The Sunday morning drive to church used to be dedicated to applying the last bit of makeup I didn't have time for rushing out the door. Now it is so much more enjoyable, as it has become the one morning of the week that I pretend I am an artisan chef... working with an unlimited supply of decadent foods at my disposal. Listening to Lynn Rossetto Kasper use her talents to concoct and describe her imaginative dishes has been truly inspirational. Who would've thought of simmering vanilla beans in butter for lobster... or fresh sage and lemon rind on ripe peaches? My mouth is watering just thinking about it!

Take a look at:

http://splendidtable.publicradio.org/.

It's one of my new favorites!

Wednesday, September 7, 2011

Haircut!

 Channeling my inner Audrey and getting my hair done tonight! Should be fun!

Tuesday, September 6, 2011

Yahweh - Worship video with lyrics by New Life Worship, Ross Parsley



Hello Loved Ones.

I mentioned last week how God's character has been on my mind and heart.

I love this song that speaks to God's character as faithful, unchanging, and enduring. Let me share a bit of my heart as to why.

Over the last year I decided to dig into the heart of some bitterness and resentment that I have been holding onto from a broken relationship. I realized that I could go no further in healing without opening my heart to the things of the Lord.

I finally agreed to see a counselor who helped me sequentially work through the time I had invested into that relationship. I will never forget, as we dug into the heart of the most traumatic and painful memory, how my normally reserved and withdrawn self completely broke free and I screamed, "WHERE WERE YOU!?!"

In that moment, the peace of the Lord came over me, He overwhelmed my heart with His love, and I saw Jesus. I actually saw him in my memory.

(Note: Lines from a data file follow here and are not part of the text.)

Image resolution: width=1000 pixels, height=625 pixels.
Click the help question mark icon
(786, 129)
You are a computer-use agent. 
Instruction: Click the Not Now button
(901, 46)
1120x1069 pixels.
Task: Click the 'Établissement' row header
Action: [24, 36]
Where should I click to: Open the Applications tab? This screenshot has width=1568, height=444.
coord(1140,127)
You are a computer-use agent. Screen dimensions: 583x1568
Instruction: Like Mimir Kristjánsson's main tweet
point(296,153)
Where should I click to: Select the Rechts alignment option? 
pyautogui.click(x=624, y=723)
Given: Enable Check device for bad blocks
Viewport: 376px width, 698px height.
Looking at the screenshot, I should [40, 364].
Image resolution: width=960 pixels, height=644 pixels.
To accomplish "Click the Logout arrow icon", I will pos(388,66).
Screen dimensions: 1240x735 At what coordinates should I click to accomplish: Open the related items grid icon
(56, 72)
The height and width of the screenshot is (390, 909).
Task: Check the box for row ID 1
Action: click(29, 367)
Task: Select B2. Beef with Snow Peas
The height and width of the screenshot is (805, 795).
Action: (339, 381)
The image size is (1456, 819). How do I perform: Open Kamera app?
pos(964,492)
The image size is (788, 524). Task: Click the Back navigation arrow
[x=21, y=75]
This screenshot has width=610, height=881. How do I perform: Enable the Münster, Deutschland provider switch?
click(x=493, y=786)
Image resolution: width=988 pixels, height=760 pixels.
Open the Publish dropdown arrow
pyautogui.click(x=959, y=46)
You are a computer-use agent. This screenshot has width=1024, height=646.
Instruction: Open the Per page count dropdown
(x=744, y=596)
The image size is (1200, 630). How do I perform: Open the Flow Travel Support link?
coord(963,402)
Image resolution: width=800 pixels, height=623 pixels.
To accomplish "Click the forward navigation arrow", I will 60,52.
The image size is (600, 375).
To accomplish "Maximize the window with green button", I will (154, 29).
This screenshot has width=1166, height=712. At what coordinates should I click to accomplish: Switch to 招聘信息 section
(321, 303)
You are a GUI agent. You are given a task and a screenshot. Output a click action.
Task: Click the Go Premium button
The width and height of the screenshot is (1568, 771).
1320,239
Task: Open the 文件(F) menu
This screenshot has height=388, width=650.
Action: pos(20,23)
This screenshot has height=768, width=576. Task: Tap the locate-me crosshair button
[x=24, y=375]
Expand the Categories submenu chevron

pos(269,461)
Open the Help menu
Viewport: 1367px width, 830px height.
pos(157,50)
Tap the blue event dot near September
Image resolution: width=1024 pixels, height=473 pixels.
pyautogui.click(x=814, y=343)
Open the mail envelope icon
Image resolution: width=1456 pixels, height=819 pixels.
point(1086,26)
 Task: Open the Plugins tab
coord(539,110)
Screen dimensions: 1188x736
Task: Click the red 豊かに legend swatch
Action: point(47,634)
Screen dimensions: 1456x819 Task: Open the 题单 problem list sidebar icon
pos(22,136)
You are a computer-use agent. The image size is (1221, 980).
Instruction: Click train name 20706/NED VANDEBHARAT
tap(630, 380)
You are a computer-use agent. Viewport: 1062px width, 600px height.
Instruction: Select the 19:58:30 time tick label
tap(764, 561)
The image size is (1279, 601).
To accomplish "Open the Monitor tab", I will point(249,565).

My heart broke, unexpected tears flowed, and an indescribable joy filled my heart. It was raw and unhindered.

He was there.

He will always be here.

I am not alone.

This is the greatness of Yahweh. He is faithful, unchanging, and enduring. He is past, present, and future. He is more than what I see, and when He reveals Himself, it is indescribable.

Monday, September 5, 2011

Friday, September 2, 2011

Transformation and the Great I AM

Hello Loved Ones.
I've been resting on the thought of God's character.
I recently heard someone say, "When you speak to God about who He is, He responds by telling you who you are." The song below has been been reaching into the voice of my heart. It is my heart's cry to God about who He is.
Every now and then certain fears creep into my heart that can be just downright crippling. I can get so caught up in the "what ifs" that I become stagnant.... or just plain paralized. Yet, these times have been crucial in my understand of who God is. I say to God, "What if..." and His response is "I AM." I fully believe that there is something about the character of God that addresses any fear I may ever have.
I wish I could fully express in words the power of what the "Great I AM" is doing in my heart. He is transforming me to no longer be a child of fear and the darkness that comes with it, but instead filling it with an overwhelming sense of peace that can only come from following the "what ifs" through till there is nothing left but God. There is much work left to be done... but if you could see the transformation in my life over the past two years you would have no doubt that it was God!
As I listen to this song, I am humbled and quieted being reminded of God's Greatness and Holiness. He alone is worthy of all praise.